## MATERIAL TO PROCESS
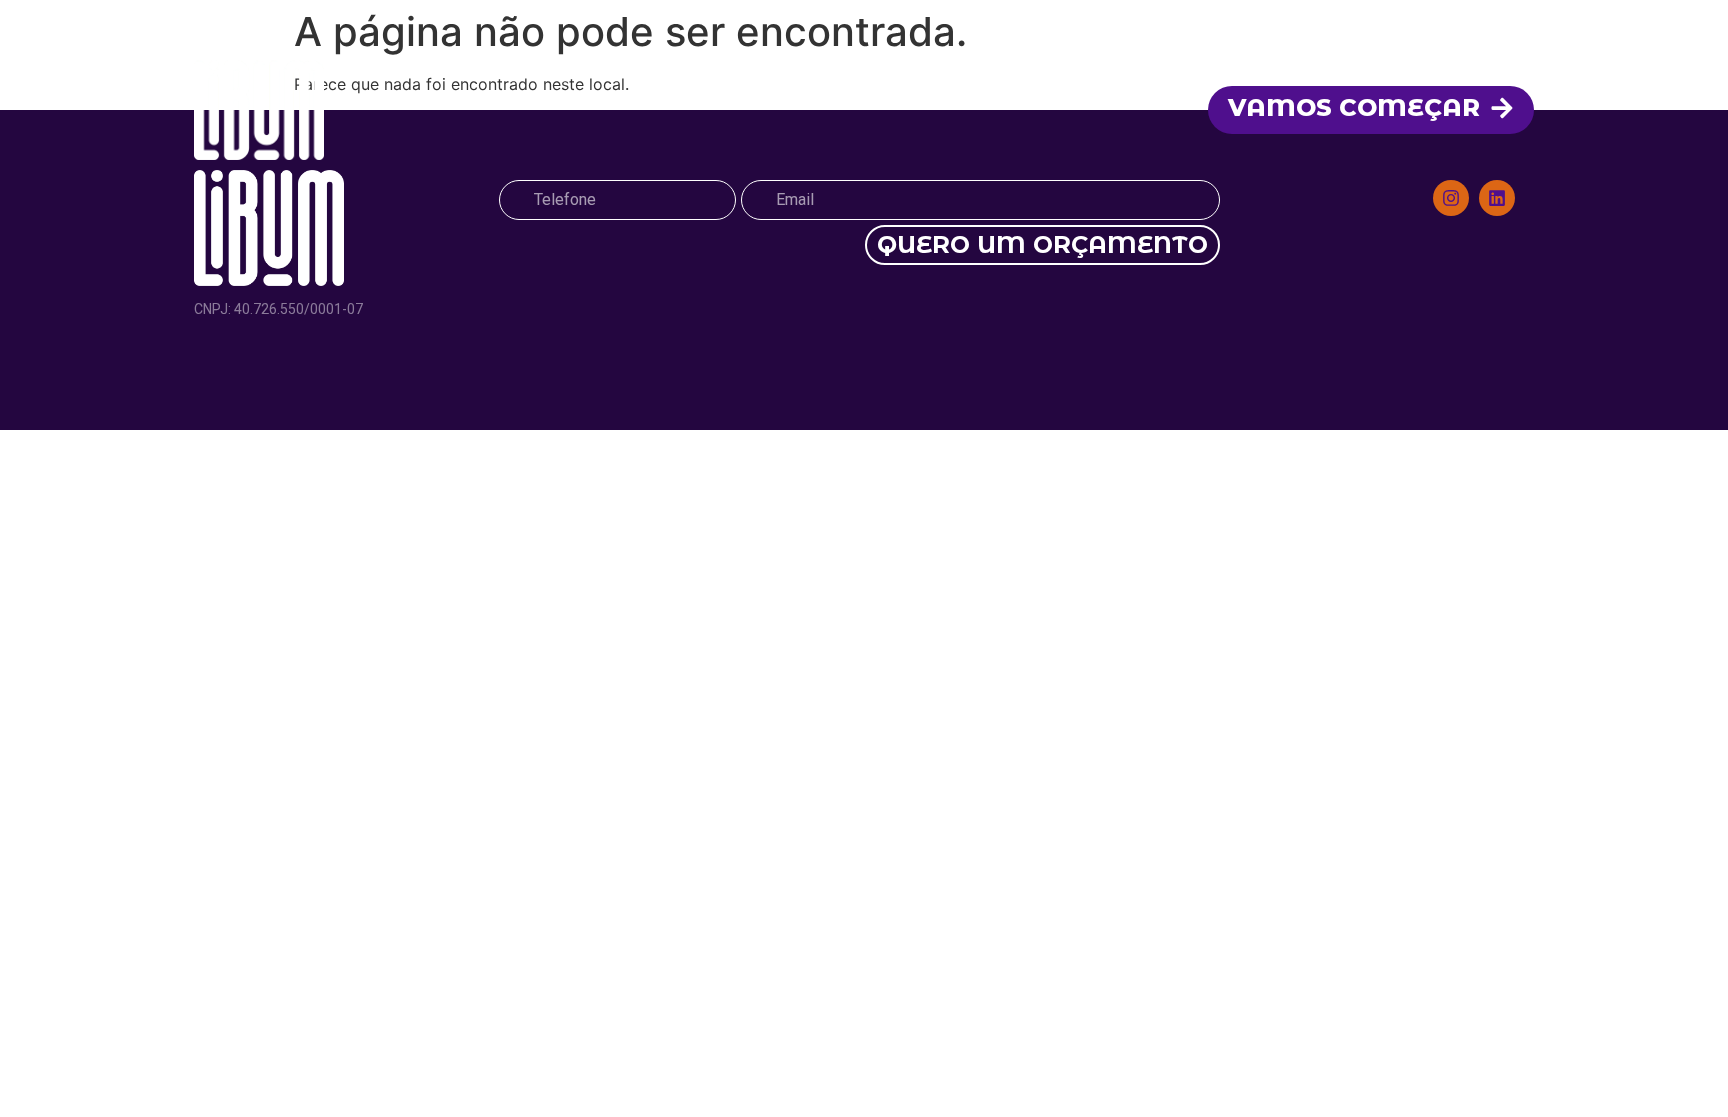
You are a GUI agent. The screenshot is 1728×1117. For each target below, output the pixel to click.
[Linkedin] (1497, 198)
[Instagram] (1451, 198)
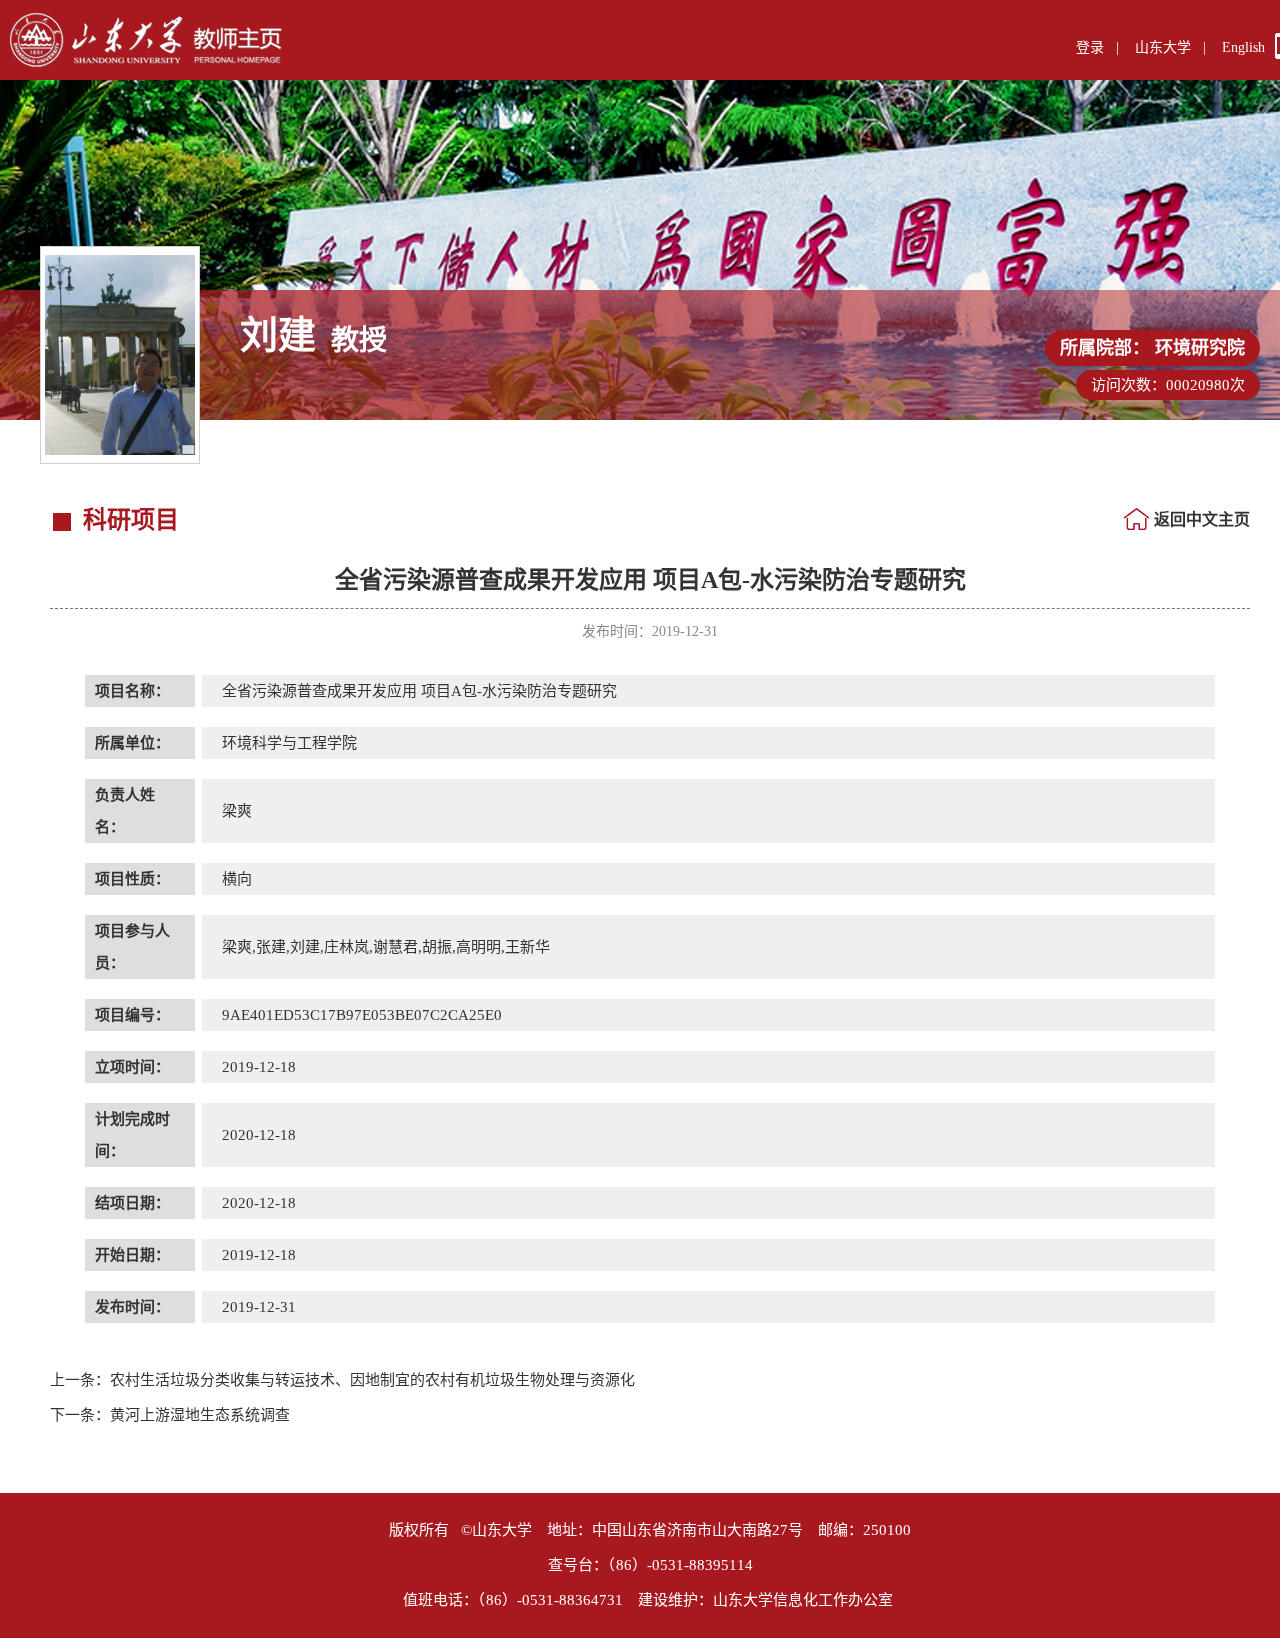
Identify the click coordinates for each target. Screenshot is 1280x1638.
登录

## TASK OBJECTIVE
The required output is each line of the entries that contains the word "target".

## RESPONSE
You are a GUI agent. The screenshot is 1728×1117. For each target below, output the pixel to click.
Identify the click coordinates for each target. Screenshot is 1280x1638.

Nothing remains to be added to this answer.